Я веду себя, как параноик. Они исчезли. Но что же с тем чувством, будто за тобой наблюдают? Все время, с тех пор как схватили Дерека, я… я… мои мысли в полном разброде. Я пытаюсь бороться с этой паникой. Они ждут от меня силы; даже Мария… но у меня только мои мускулы… на скулах, чтобы сдерживать крик. Когда тот плати, что подплыл к нам в море, направился к материку, я понял, что мы глубоко завязли в этом дерьме.
Дерек был одержим верой. Мы дискутировали об этом долгими ночами. Что он делал бы сейчас… молился? «Нуэстро сеньор кве вивес эн эль чело, алабадо сеа ту номбре…» Он был хорошим копьеметателем. Мне так его не хватает.

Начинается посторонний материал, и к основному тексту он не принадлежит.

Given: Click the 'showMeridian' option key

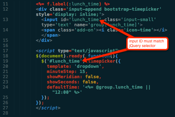Looking at the screenshot, I should point(63,77).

Никому и никогда не найти этот зуб с его слабеньким датчиком сигнала. Если они вернутся и найдут купол пустым, это будет концом этой аферы. Для прочесывания всей этой, очевидно, враждебной территории просто не хватит бюджета. На планете пока не проявляется наличия достаточного количества полезных ископаемых, чтобы вызвать у кого-нибудь желание исследовать ее, поэтому никто не станет тратить деньги
Для них это хорошо. Если бы тут было что-то полезное для нас, то мы бы сыграли ту же роль, что и антропологи у эскимосов, о которых нам рассказывала Мария; записать тайны расы и приговорить их к уничтожению только самим фактом этой записи. Но, кажется, перед плати еще миллионы лет безмятежной эволюции. Может быть, за это время они научатся хотя бы застольным манерам.

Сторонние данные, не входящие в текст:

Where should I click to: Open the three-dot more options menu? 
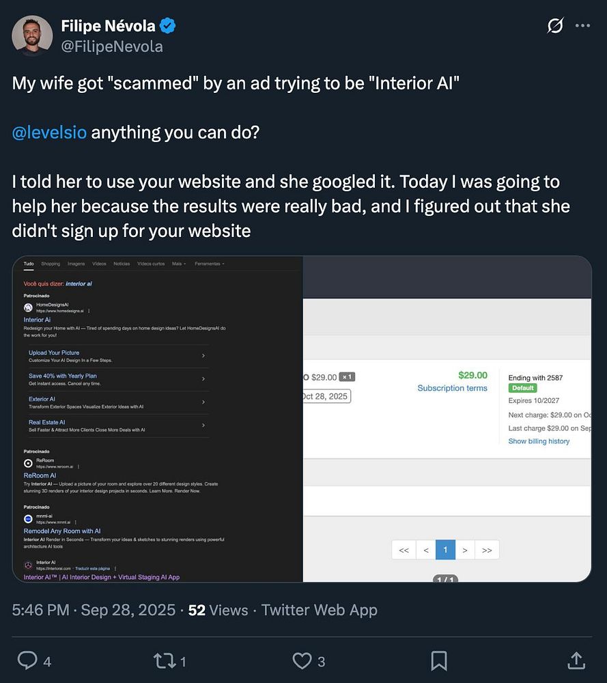[582, 26]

Я их боюсь, но не могу по-настоящему на них злиться. Даже после случая с Дереком. Они такие, какие есть — это мы должны были вести себя осторожнее. Возможно, теперь — в последнее мгновение — из меня получился бы настоящий ксенолог. Дерек сказал бы, что я пытаюсь привести себя в состояние всепрощения. Перед лицом смерти.
Меня всегда злило, что у него на все был готов ответ. А у меня только вопросы.

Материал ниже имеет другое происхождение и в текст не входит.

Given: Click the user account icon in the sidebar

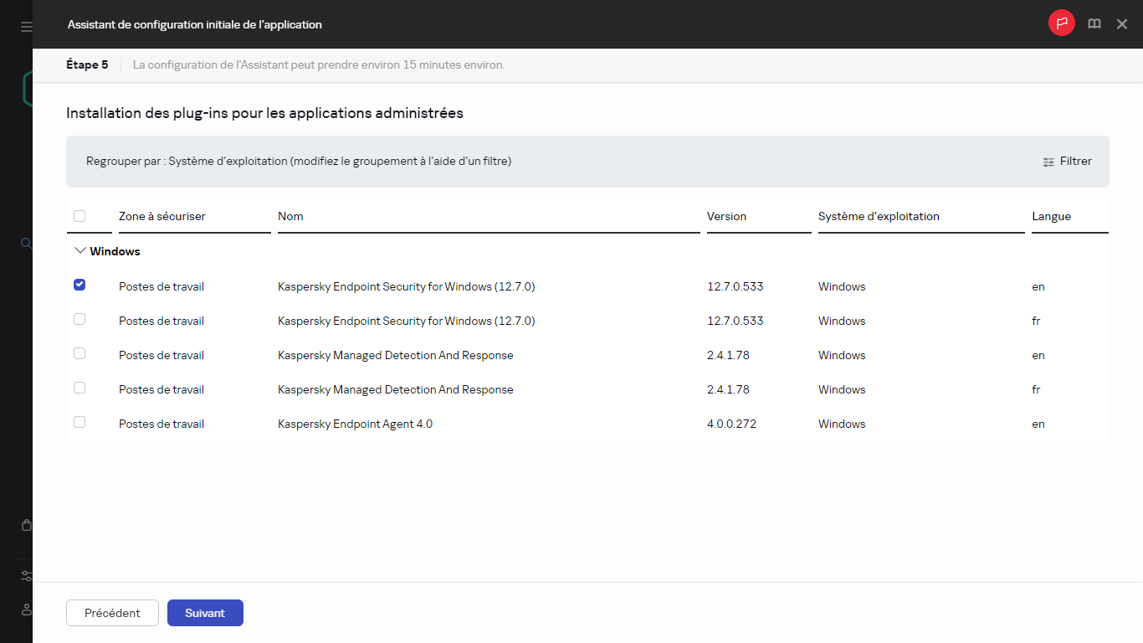Looking at the screenshot, I should tap(26, 610).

Еще последний двухдневный марш, и мы должны оказаться в безопасности купола. Пища, фильмы, книги — и, наконец, выбросить копья. Может быть, я слишком много читал и писал, поэтому неизбежны примеры. Мы стоим у ворот смерти. У главного входа в смерть. Если нам удастся добраться до купола мы нарушим правила.
Успокойся. Может быть, я проецирую, считая, что узнаю примеры из книг. Здесь есть только реальные вещи; причины, следствия, случайности, энтропия… Твоя смерть, как падение листа; это маленькая, но необходимая трагедия. Если бы все жило вечно, вселенная скоро переполнилась бы.
Хватит выдумывать. Дело в реальности, а не в философии. Мы отдыхаем, поэтому можем бодрствовать. Если мы будем достаточно бодры, мы сможем противостоять девственному лесу. Мы сможем противостоять плати, которых здесь нет. Это все лишь в моей голове. На ближайшие два дня мне нужно освободить голову от этих кружащихся мыслей. Только рефлексы. Чуять, слышать, наблюдать. Реагировать достаточно быстро, чтобы остаться в живых.
Только не могу я не думать о Дереке. Он так никогда и не узнает, кто его убил.
Габ попросил меня немного понаблюдать за обеими берегами, чтобы самому тем временем случиться с Марией, пока не стемнело. Трудно наблюдать сразу за обеими берегами, имея еще желание наблюдать и за ним. В такой перспективе мужчины кажутся такими уязвимыми, когда их задница покачивается вверх-вниз; это новая для меня перспектива. Я никогда не была заядлой зрительницей — кроме головидения. Но это не одно и тоже.
Допустим, я ревную к ней. Она на пятнадцать лет старше меня и не скрывает этого. Но в этот последний раз он желает лишь ее. Я услышала это в тоне его голоса. Мне кажется, что он в известном смысле испуган не меньше меня.
Если он считает, что это последний раз, то он плохо знает женщин. Мария поручила мне разбудить его, когда кончится наша вахта. Если бы я могла ждать так долго. Я наблюдала за ним, пока он спал. У него период отдыха, как у двенадцатилетнего. Чтобы быть точней: я по собственным наблюдениям знаю, что он может совершать это дважды подряд, и все равно во сне у него появляется эрекция. В теперешних условиях у нас нет никакой личной сферы.
Какой-то странно знакомый звук; его не слышишь, если производишь сам… что это было? Шелест?